According to a report in The Economic Times, eBay India was bought out for $211 million, and the US-based parent company also invested another $514 million in Flipkart this year. It has quoted US Securities and Exchange Commission’s statement that eBay Inc. had gained $167 million through the sale of its India arm to Flipkart.

The SEC report says, “During the third quarter of 2017, we received a 5.44 percent ownership interest in Flipkart in exchange for our eBay India business and a $500 million cash investment, resulting in a cost method investment of $725 million."

The eBay story

eBay was launched in India in 2005, two years before Flipkart’s arrival, a year after it acquired Baazee.com for about $50 million. But it was never able to capitalise on this first-mover advantage, while Flipkart, Snapdeal, ShopClues, and Amazon were all able to race ahead of the company.

Post-merger, Flipkart and eBay have signed an exclusive cross-border trade agreement so that their customers can access the inventory of each other’s sellers. In a way, Flipkart and eBay complement each other. eBay is focussed on consumer-to-consumer (C2C) transactions, and lets sellers list used goods and also refurbished goods. Flipkart, on the other hand, only lists sellers who sell brand new products, and does not allow C2C sales.

An earlier media report had said that the products which Flipkart receives from its customers through exchange programmes would be sold on eBay. At present, eBay continues to operate as an independent entity.

Snapdeal’s loss, Flipkart’s gain

eBay’s investment in Snapdeal in 2013 was expected to be a precursor to a merger of the two entities, but that never happened. In 2015, the San Jose-headquartered company sold part of its stake in Snapdeal.

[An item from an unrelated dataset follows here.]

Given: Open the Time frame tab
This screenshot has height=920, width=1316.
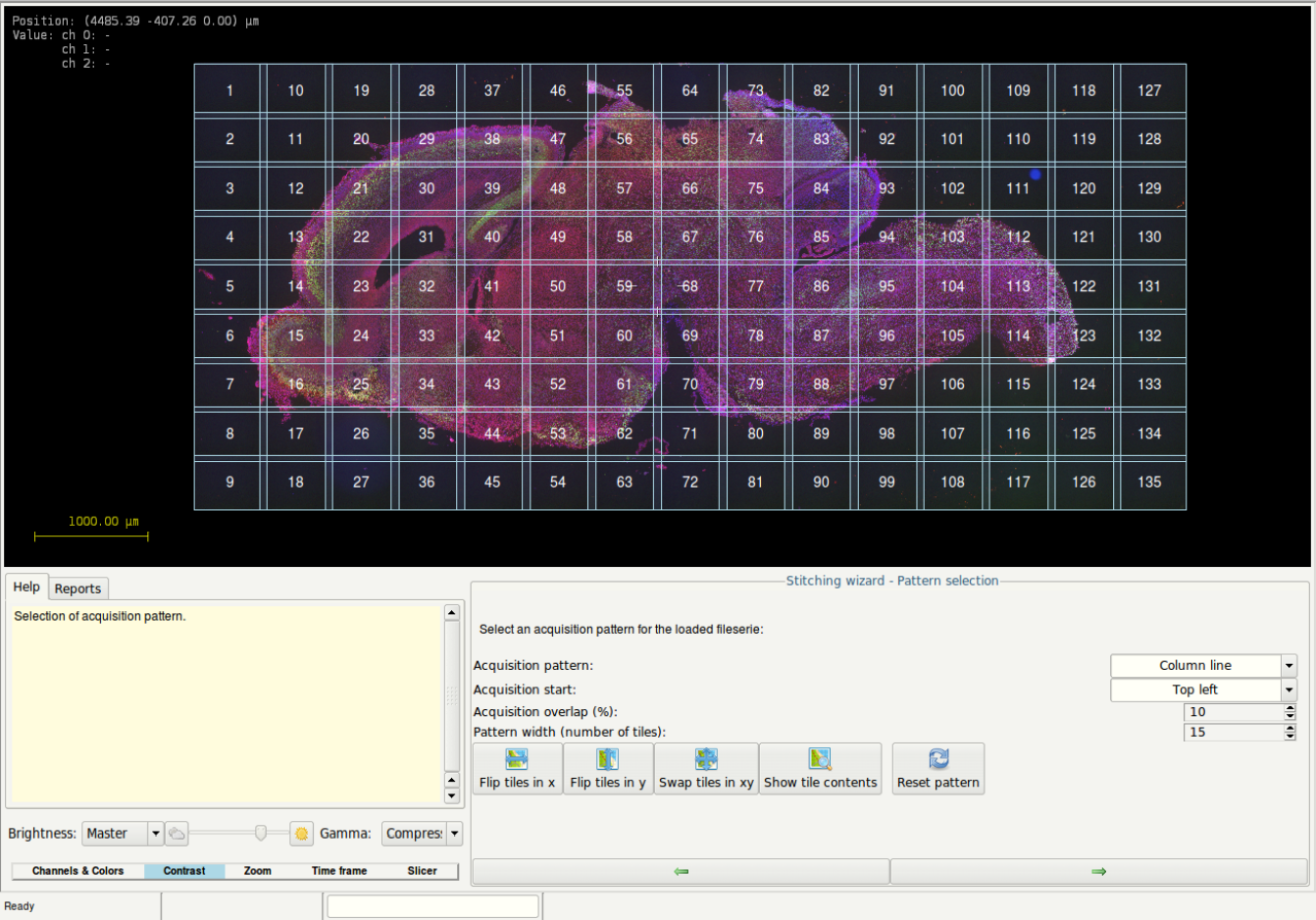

Earlier this year, Snapdeal began talks with Flipkart for a merger, although that did not happen either. This turned out to be a blessing for Flipkart – which had already acquired fashion portals Myntra and Jabong, digital payments platform PhonePe, startups like LetsBuy and Jeeves for customer services, and built its own logistics arm Ekart, together forming the ‘Flipkart Group’. With eBay in tow, Flipkart is now looking at a larger customer base, which strengthens its effort for profitability.